__What you should do__. The answer is the exact text of every line from the one that contains "Screen dimensions: 502x384" to the final line of the entries below, with pictures left out.

==*==

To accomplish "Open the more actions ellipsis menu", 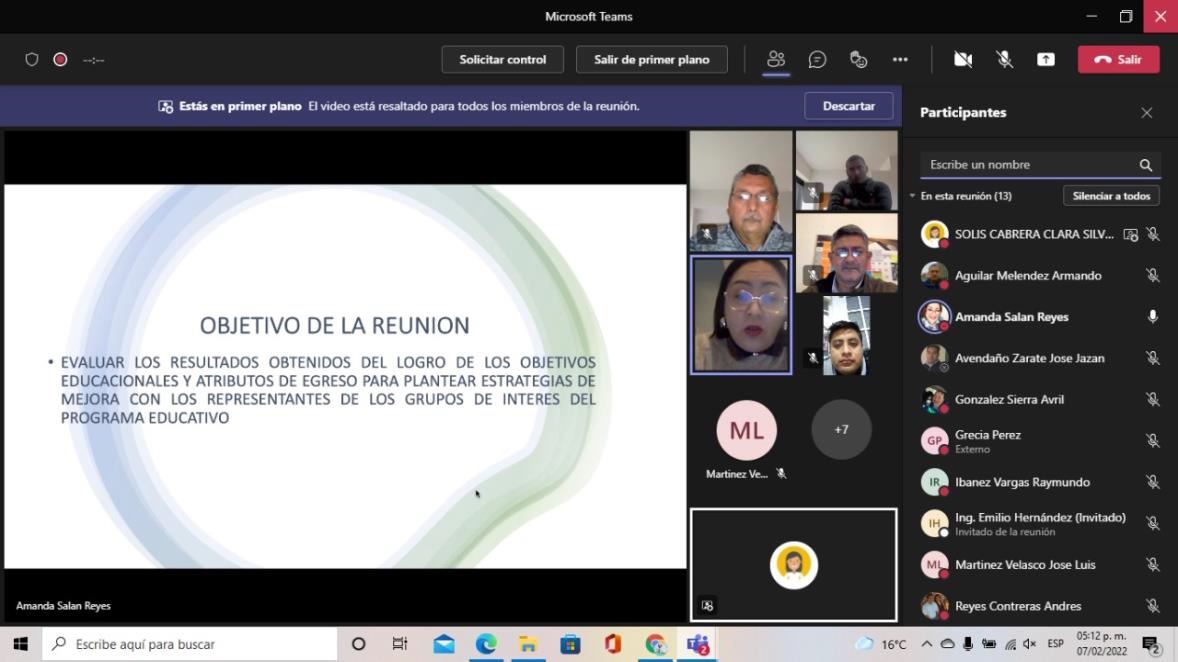I will click(900, 59).
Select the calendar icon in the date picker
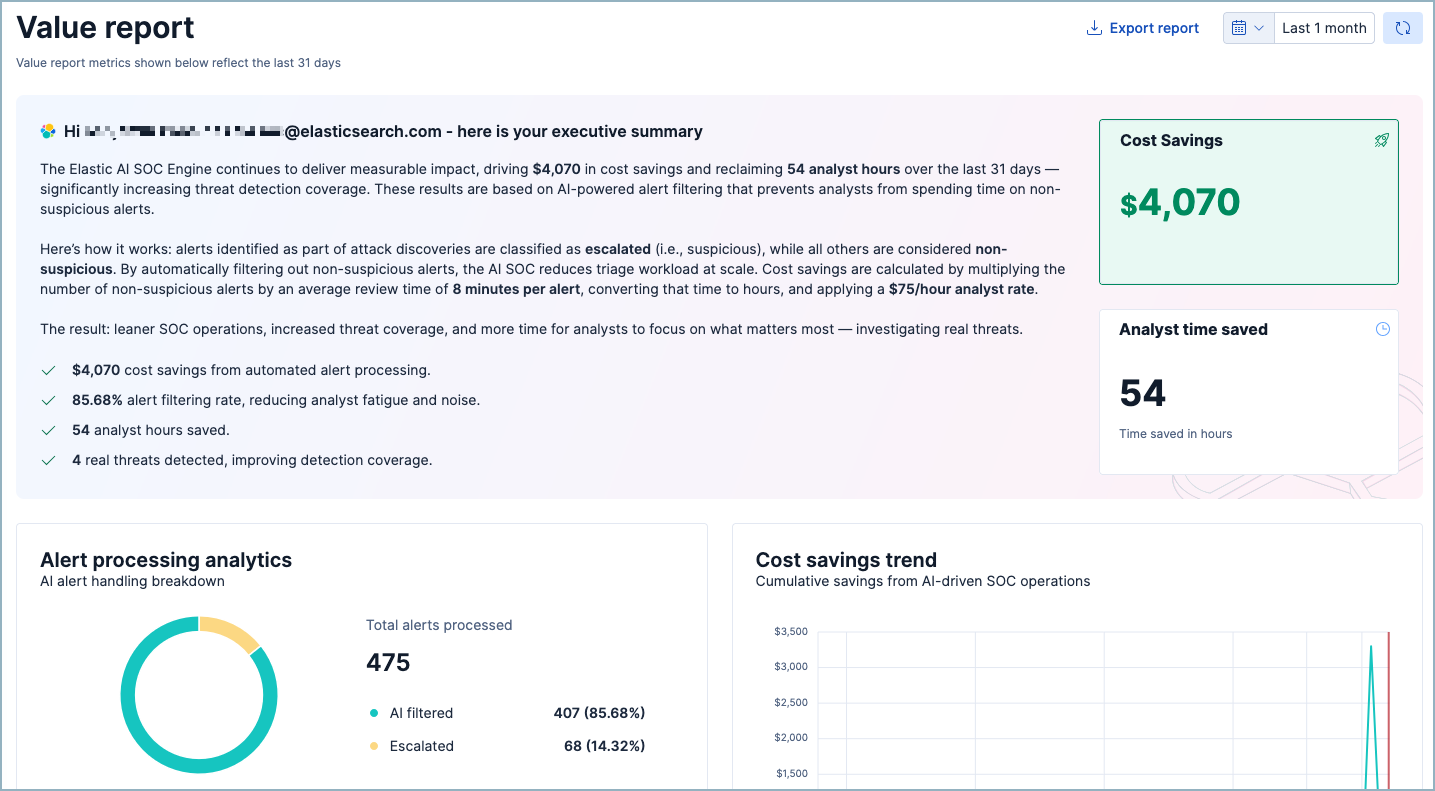This screenshot has height=791, width=1435. point(1240,28)
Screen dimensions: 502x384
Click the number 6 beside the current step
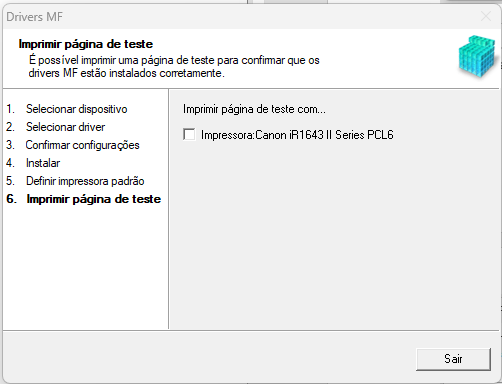11,199
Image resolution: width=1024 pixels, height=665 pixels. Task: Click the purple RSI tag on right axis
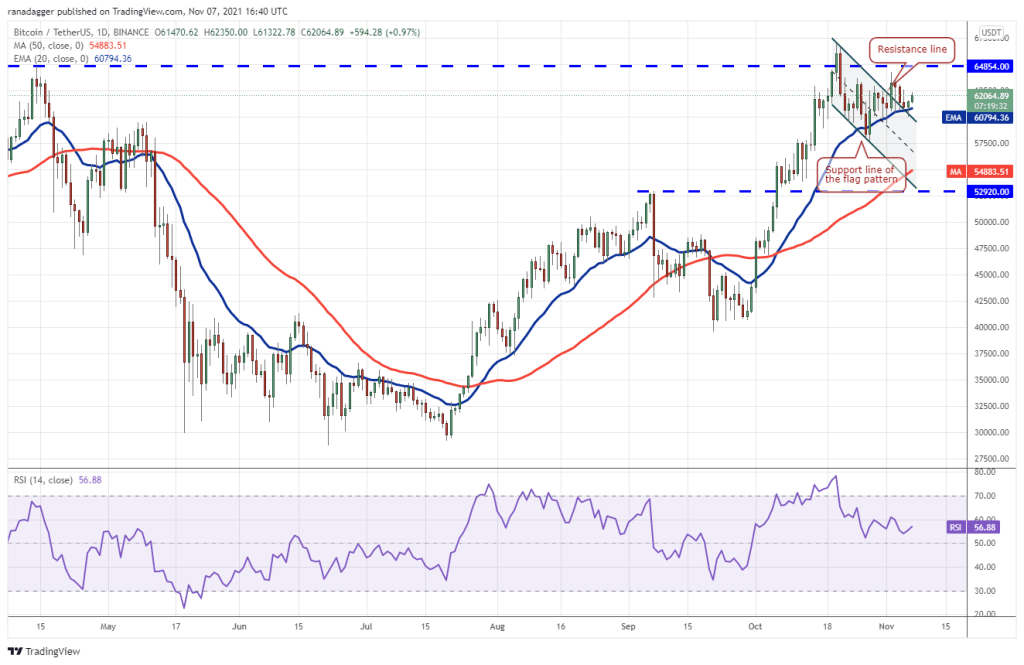953,527
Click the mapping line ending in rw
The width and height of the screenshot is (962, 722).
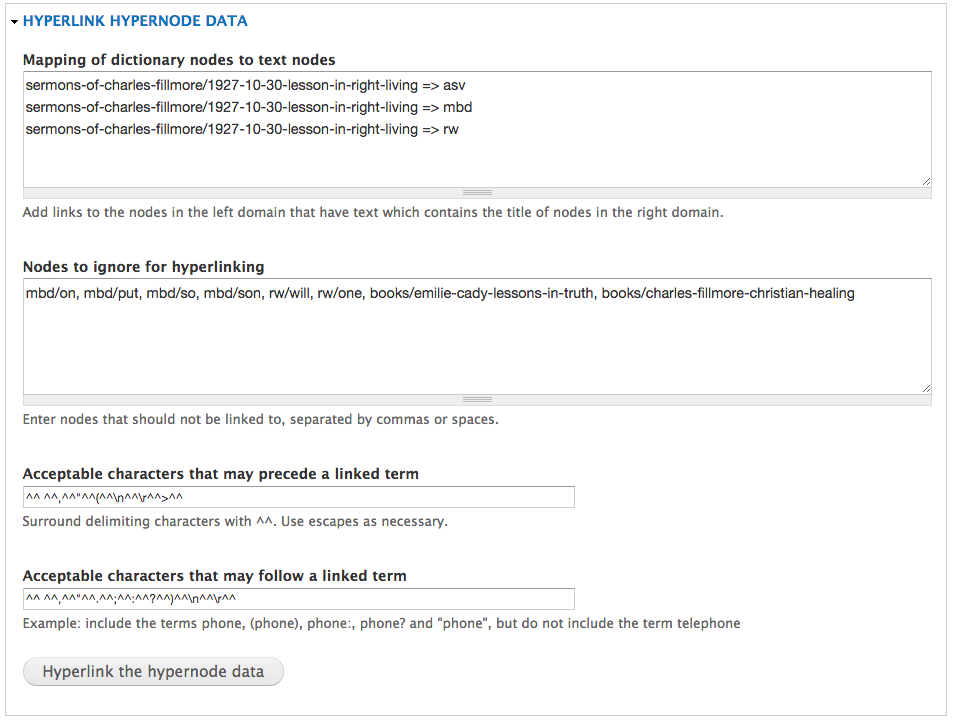pos(242,129)
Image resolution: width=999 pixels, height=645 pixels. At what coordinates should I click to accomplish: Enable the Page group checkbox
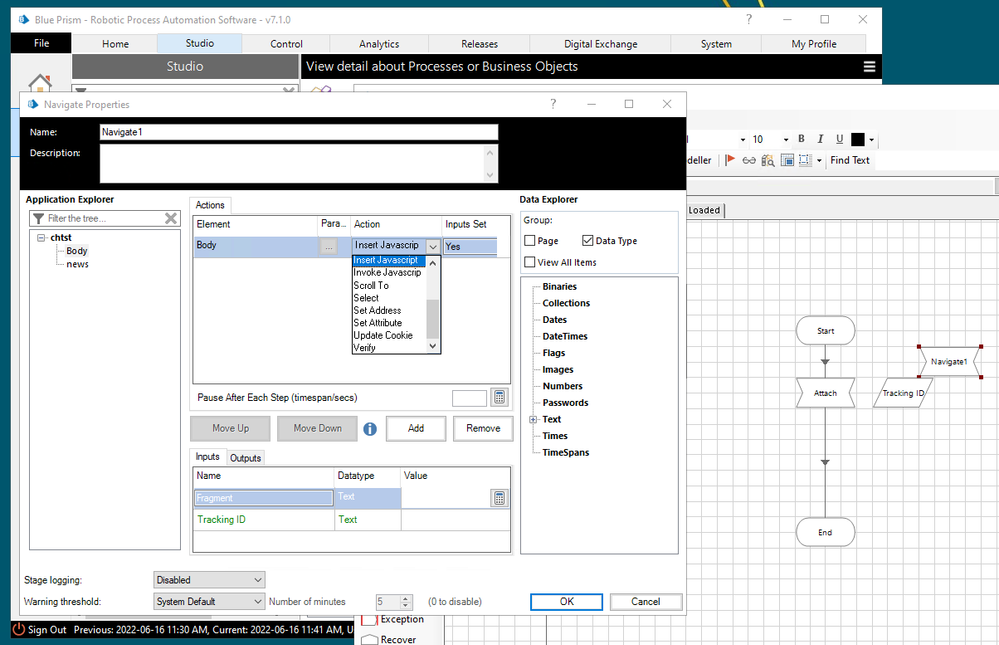coord(530,241)
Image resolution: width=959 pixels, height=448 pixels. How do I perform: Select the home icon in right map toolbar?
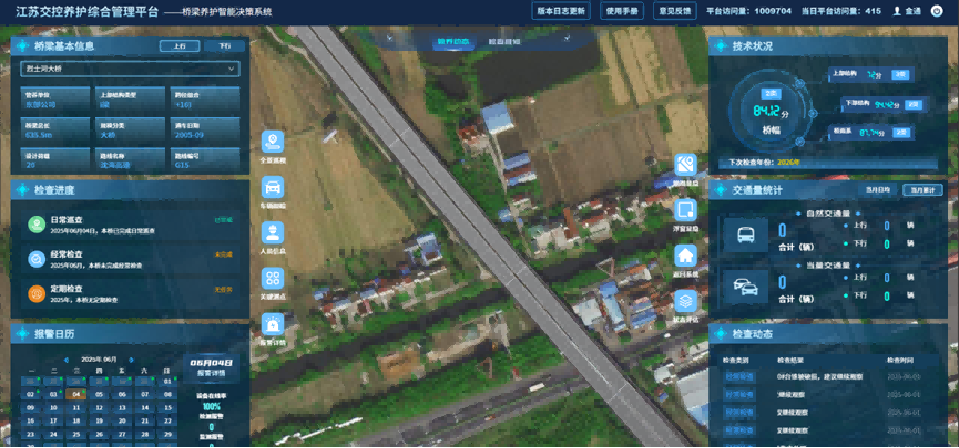coord(685,255)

==*==

__Your response__.
Screen dimensions: 502x384
Click the number 6 beside the current step
11,199
Image resolution: width=1024 pixels, height=665 pixels. Task: Click the purple RSI tag on right axis
953,527
Click the mapping line ending in rw
The width and height of the screenshot is (962, 722).
pos(242,129)
Image resolution: width=999 pixels, height=645 pixels. At what coordinates should I click to accomplish: Enable the Page group checkbox
coord(530,241)
Image resolution: width=959 pixels, height=448 pixels. How do I perform: Select the home icon in right map toolbar?
coord(685,255)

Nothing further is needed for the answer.